What is anger applied to? Gen Z, the secret of millennials to a big rise

“This is your sign of continuing to be angry—applying for jobs,” a TikToker with the username Redweez said in a video in early December. “I was angry at work, and I applied for 15 jobs. And then I got a job that gave me a $25,000 raise, and it was a great place to work. So keep applying the anger. It will happen.”

Redweez describes himself as a Canadian millennial with ADHD who works in corporate social media marketing. His TikTok reached as quite a bit, with only 1,668 followers. But that simple front-facing video got almost 2 million views in less than a month.

“Keep angry when you’re angry,” Red captioned the video. “That energy will propel you to greater horizons than the work you are engaged in! #work #millennial #worklife.”

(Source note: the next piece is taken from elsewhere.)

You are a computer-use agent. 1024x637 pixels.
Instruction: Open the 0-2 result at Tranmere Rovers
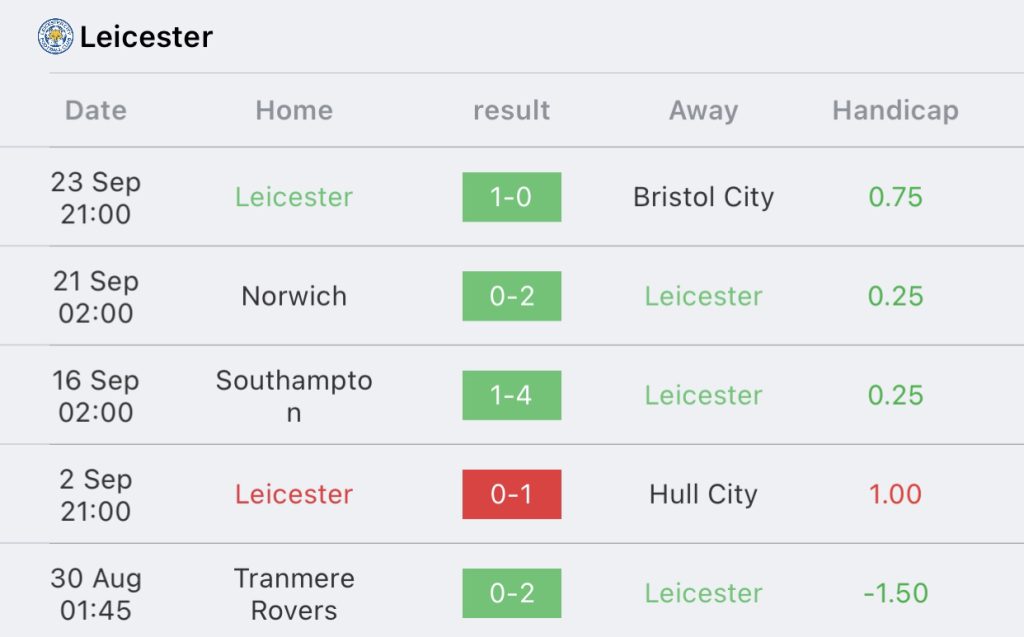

Applying anger is, basically, what it is: Applying to more jobs when you’re fed up with your current one. The message clearly resonates among a class of workers who feel burned out and underappreciated. The workers left comments that co-signed his message and shared their own success stories that applied anger that led to significant increases.

“Applied furiously, then negotiated furiously, and doubled my salary for a new job,” wrote a user named Ana. “I was shocked.”

“I pissed off applying to a bunch of jobs instead of strangling my coworker and I got a $30K raise and this is a chill place,” Heather wrote, tongue (hopefully) in cheek. “Do it.”

One user described the frustration of applying for a new job after being passed over for a promotion despite being the longest-tenured office worker. “A month ago I lost and earned $15,000 less working hours.”

What’s old is new again

As Red’s video gets a second wave of attention in the new year—dozens of commenters say they’re “gaining his strength” in 2023—the concept of applying to better roles in instances of work failure both are far from new or unusual.

Fifty two percent of the respondents in a April 2022 survey through employee management software platform Lattice who have been at their job for three months or less said they are actively trying to leave. For those working for three to six months, that number rises to 59%.

Nearly three-quarters (74%) of all 2,000 respondents said they would leave their current role—regardless of how long they’ve been there—in the next six to 12 months. In 2021, only 47% said the same.

“Especially in such an active market, new workers are realizing that they don’t need to stick it out for 12 or 18 months in a job that doesn’t meet their needs or expectations,” Dave Carhart, the Lattice’s vice president of people, told luck at that time.

The tendency towards flight skews young. Only 23% of baby boomers, 33% of Gen Xers, and 41% of older millennials (ages 35 to 44) say they will be looking for work in 2022 survey from The Muse. On the other hand, 3 out of 5 Gen Zers are searching, along with 59% of young millennials.

“Historically, people have had to worry about looking like a job hopper when they have a pattern of leaving jobs quickly,” Alison Green, hiring and management expert behind Ask a Manager blog, told luck last year. However, “there are so many churns happening now—and so much power on the part of the workers that hasn’t been there traditionally—that [prospective] employers are more willing to ignore short stays than ever before.”

Even if a recession is coming, workers are still quitting or at least planning to quit or find a new job this year. Considering that almost half of the workforce Wanting a raise or promotion this year, it’s no wonder they apply furiously to get what they want.

However, you should “apply AT LEAST every 2 years, even if you’re happy,” wrote one TikTok commenter. “Treat your job like any other thing in the market, like car or home insurance [or a] cable provider.”

Others offered a more unorthodox opinion: “I got angry when I argued with my husband and now I have two jobs!”